There is such a drive nowadays to be the absolute best, not out of ambition but out of necessity. We have seen this trend on the rise for years. Grades are no longer enough; you have to have extracurriculars and experience. But even that is not enough. You have to win to be seen. I blame the system in place that makes students so desperate to win that they cheat.
—Lauren Schenk, Macalester College, sociology
Long-Form Exams Are the Key
A well-written evaluation is the solution to cheating. An essay, for example, will elicit different responses from people with different levels of understanding that can be readily distinguished. Dishonesty is also recognizable: Remarkably similar answers stand out.
Professors running computerized multiple-choice tests make grading easier for themselves but cheating easier for students, too. This practice is both lazy and unhelpful, especially when the questions are reused from year to year. Students are better served by answering long-form questions that ask them to reflect rather than confuse. These questions don’t allow luck, mimicry or dishonesty to be easily distinguished from true understanding.

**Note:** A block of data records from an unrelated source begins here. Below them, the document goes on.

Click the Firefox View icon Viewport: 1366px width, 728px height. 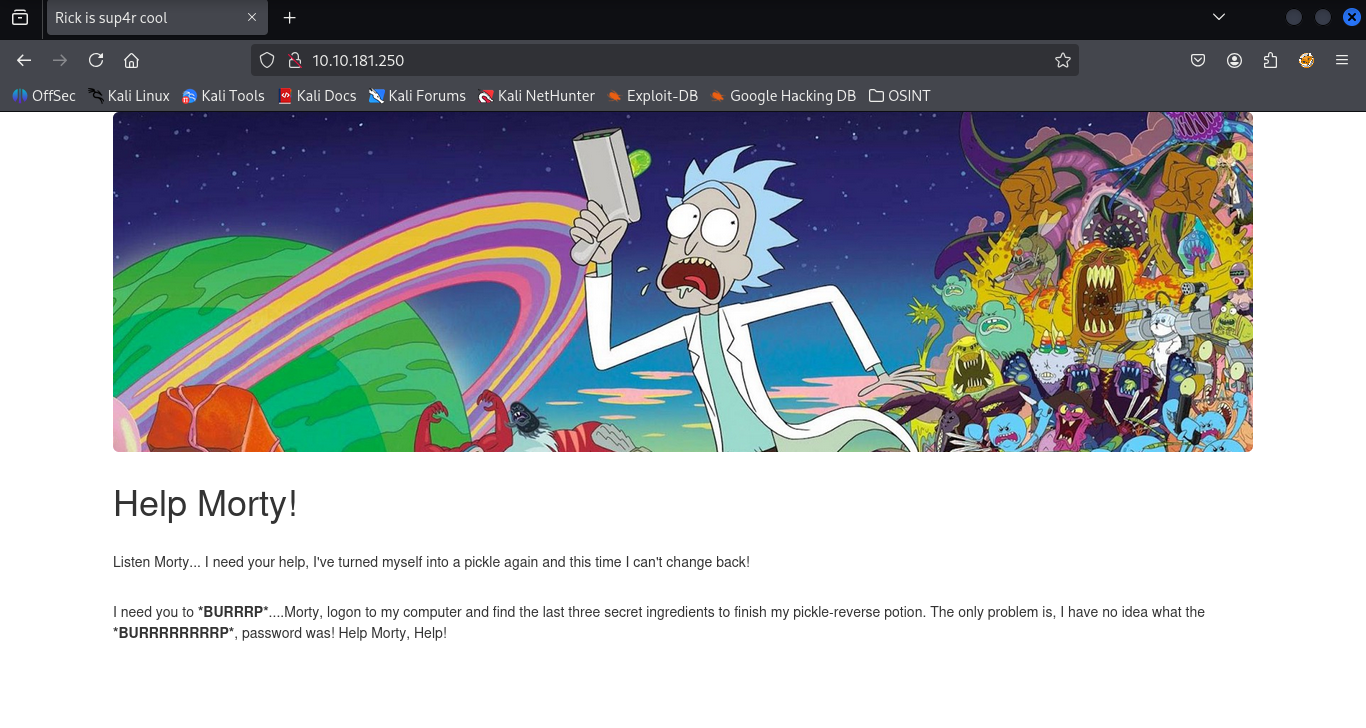click(x=20, y=17)
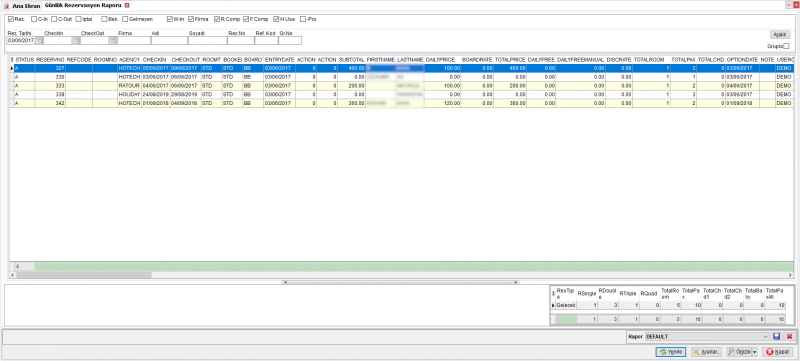The width and height of the screenshot is (800, 361).
Task: Switch to the Ana Ekran tab
Action: tap(26, 6)
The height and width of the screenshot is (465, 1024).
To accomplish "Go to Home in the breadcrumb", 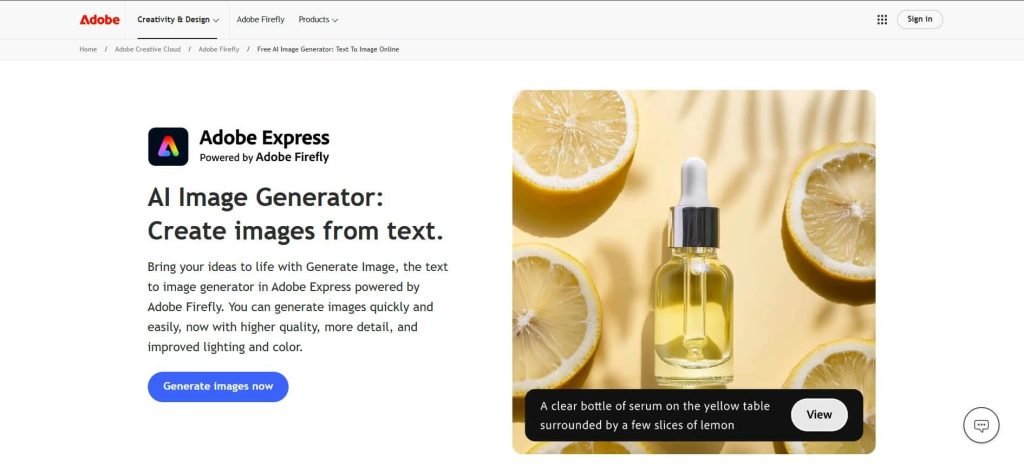I will point(88,50).
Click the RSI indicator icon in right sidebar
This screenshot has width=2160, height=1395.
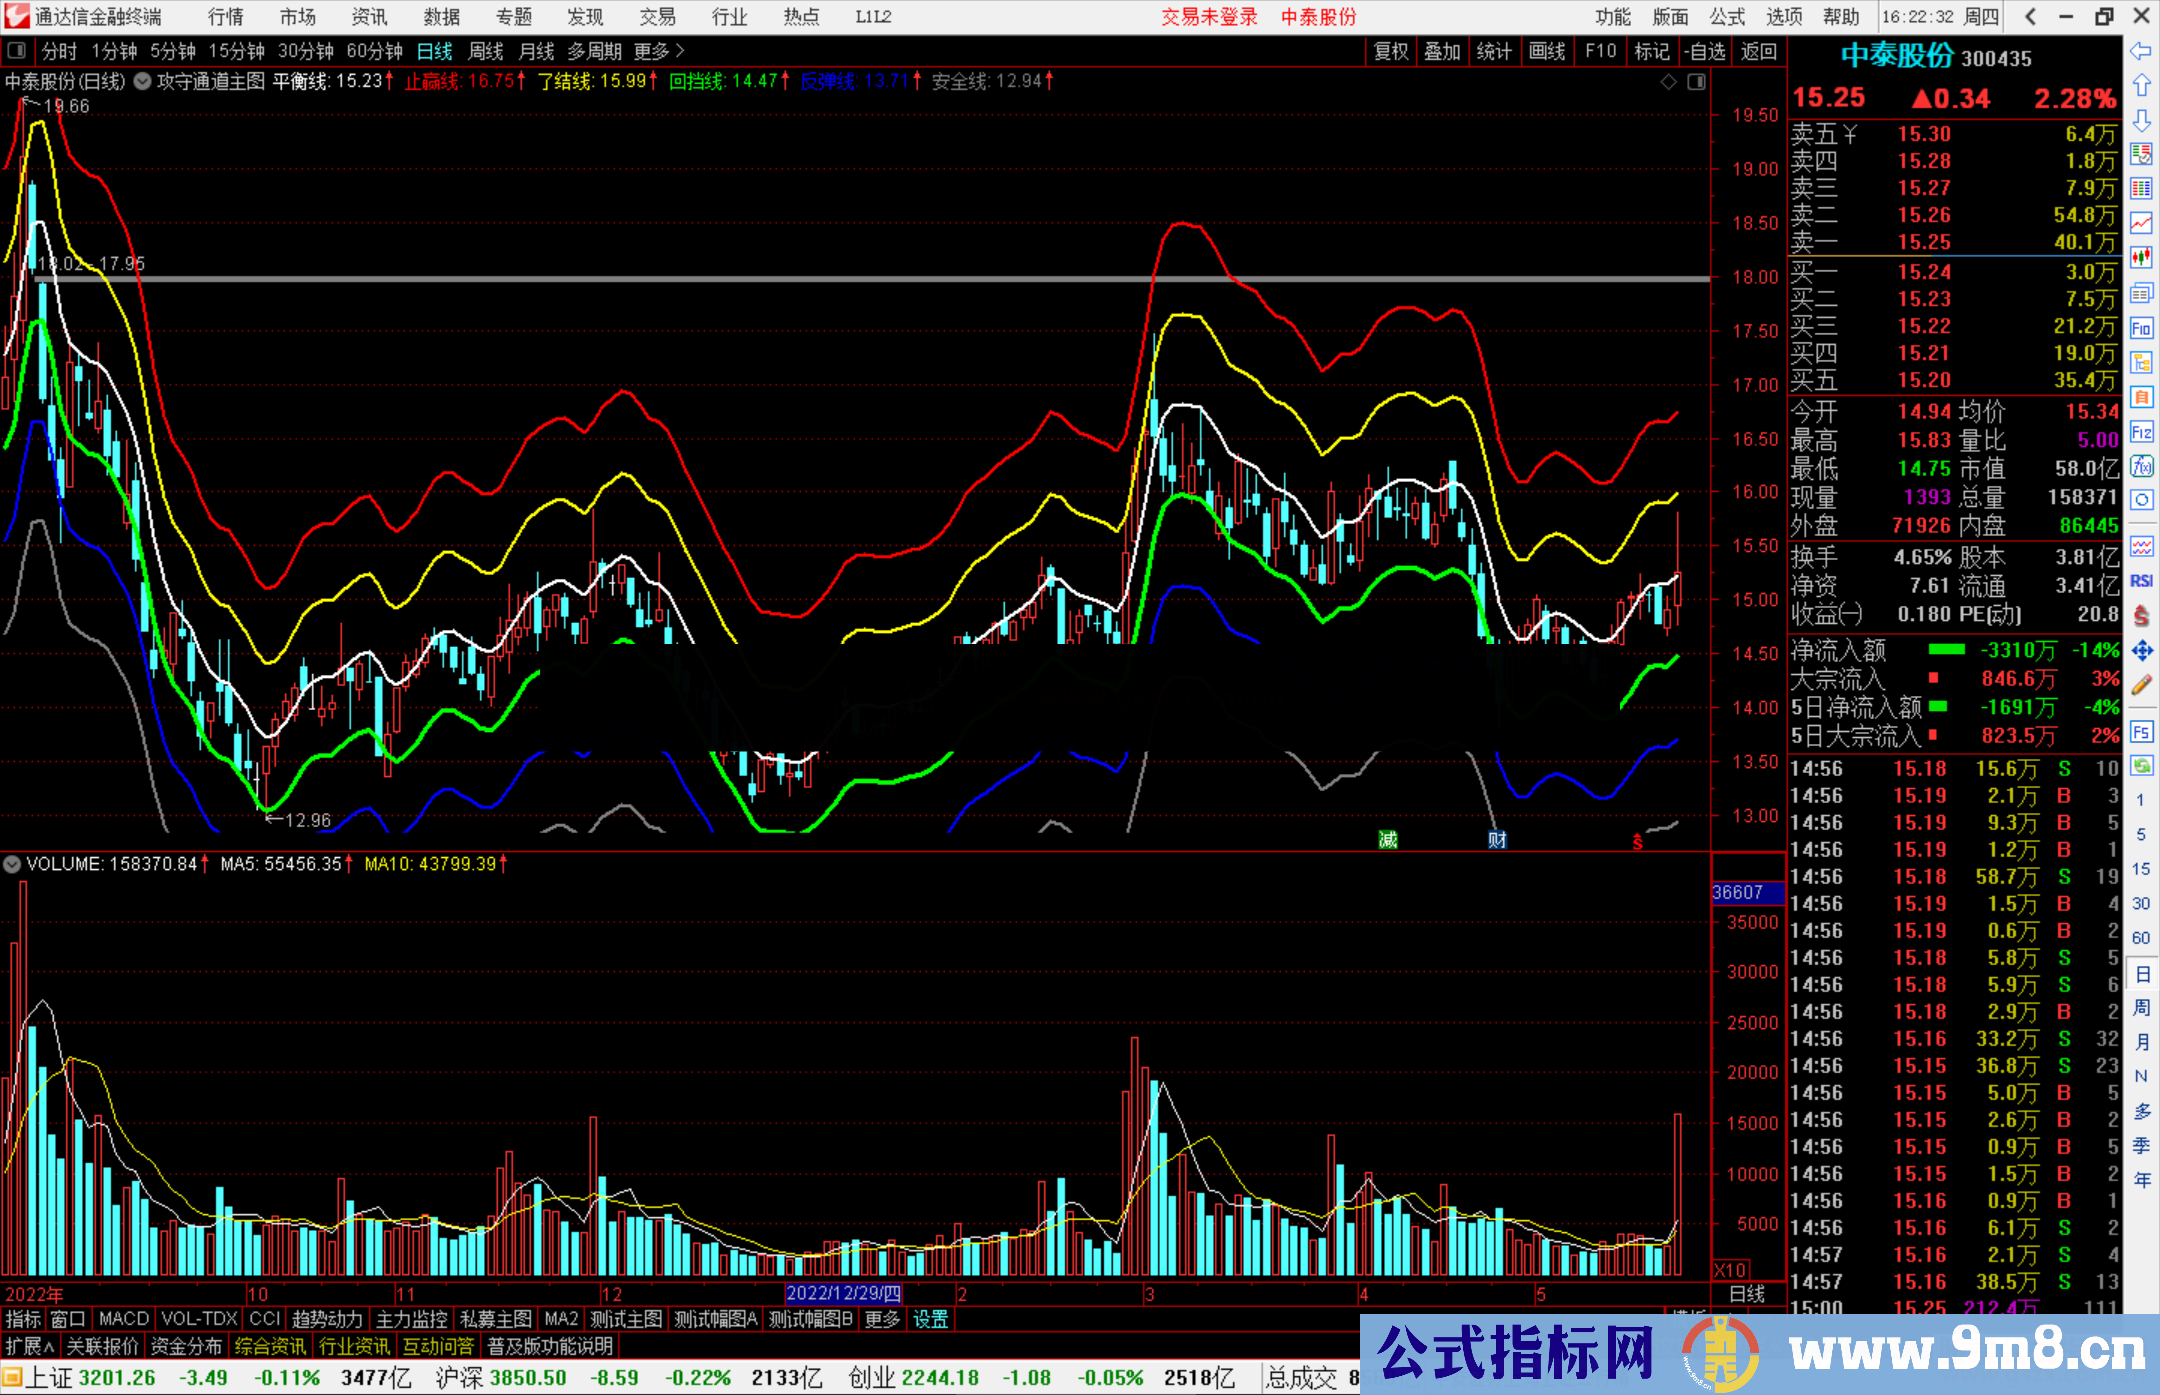click(2141, 581)
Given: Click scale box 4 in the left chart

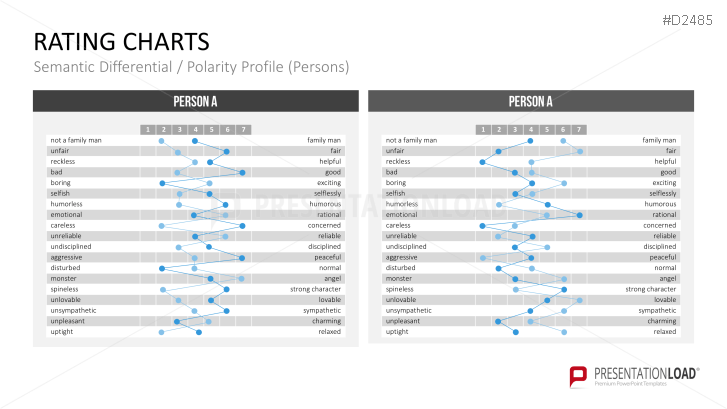Looking at the screenshot, I should point(195,129).
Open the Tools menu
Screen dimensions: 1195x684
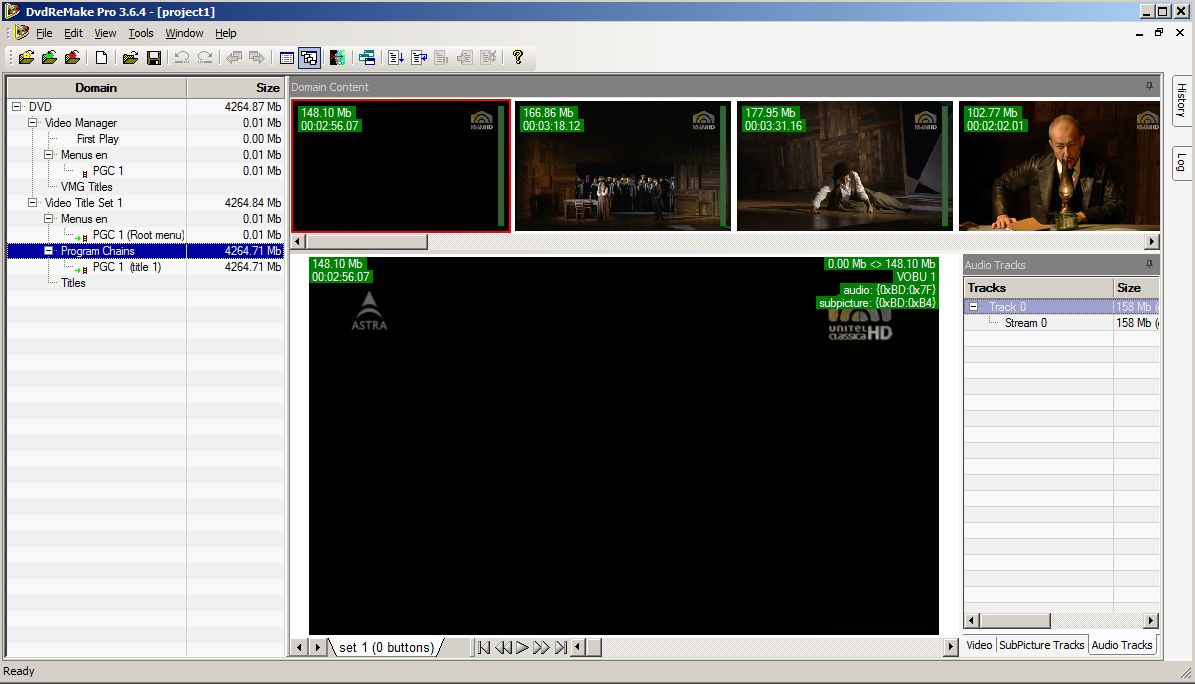coord(141,33)
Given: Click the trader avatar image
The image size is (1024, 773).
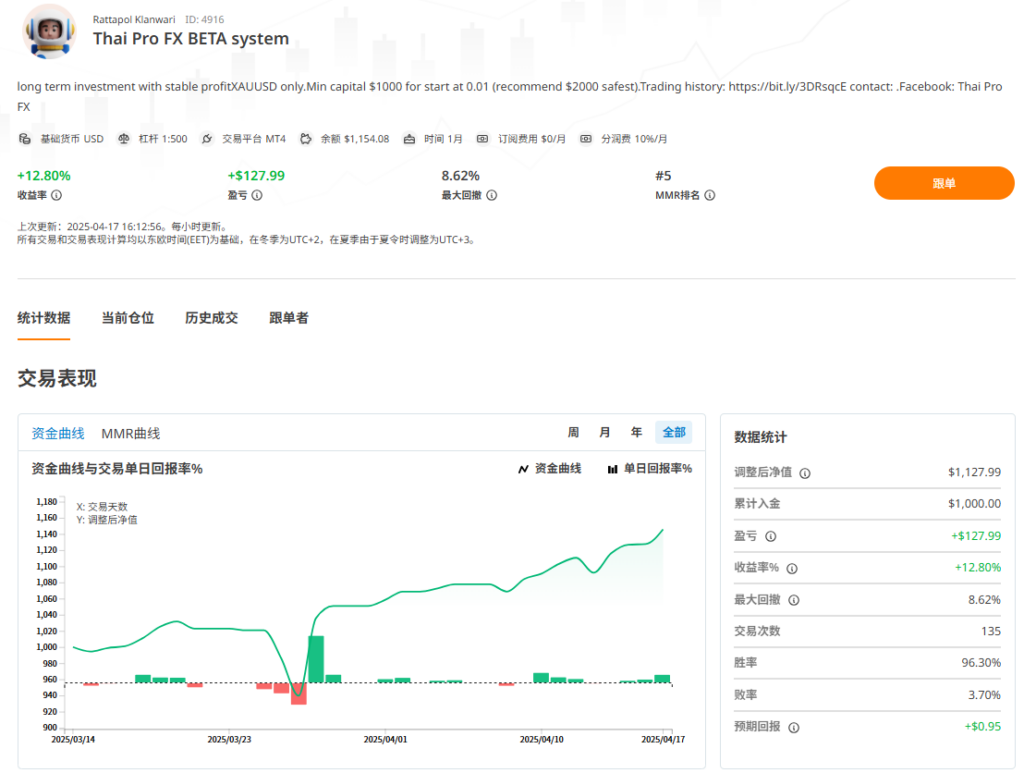Looking at the screenshot, I should click(x=48, y=32).
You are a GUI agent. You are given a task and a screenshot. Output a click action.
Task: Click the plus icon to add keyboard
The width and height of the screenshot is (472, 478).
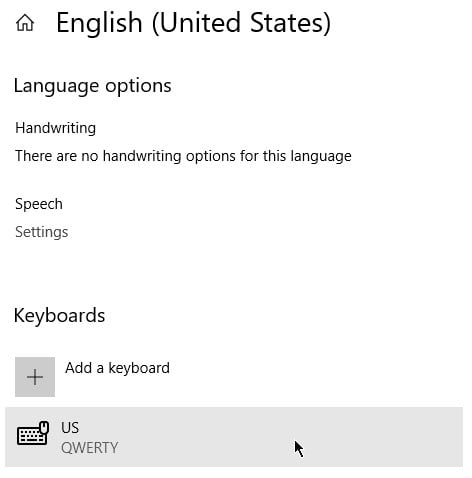[x=35, y=377]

—Dan Glikstein, University of Ottawa, civil law
Let’s Go Back to School
Cheating has become a bigger problem now than ever before. With the switch from in-person classes to online, students have found ways to cut corners and put less effort into their work by using websites such as Quizlet or Chegg to find answers online. I have seen countless students cheat on their homework or even tests.
The best fix is to switch back to pen-and-pencil tests in person. Students will always find a way to cheat on their online exams. But cheating is harder when students are required to sit in front of a professor and take a test in the classroom. Being in person may not prevent cheating altogether, but it would significantly reduce its frequency.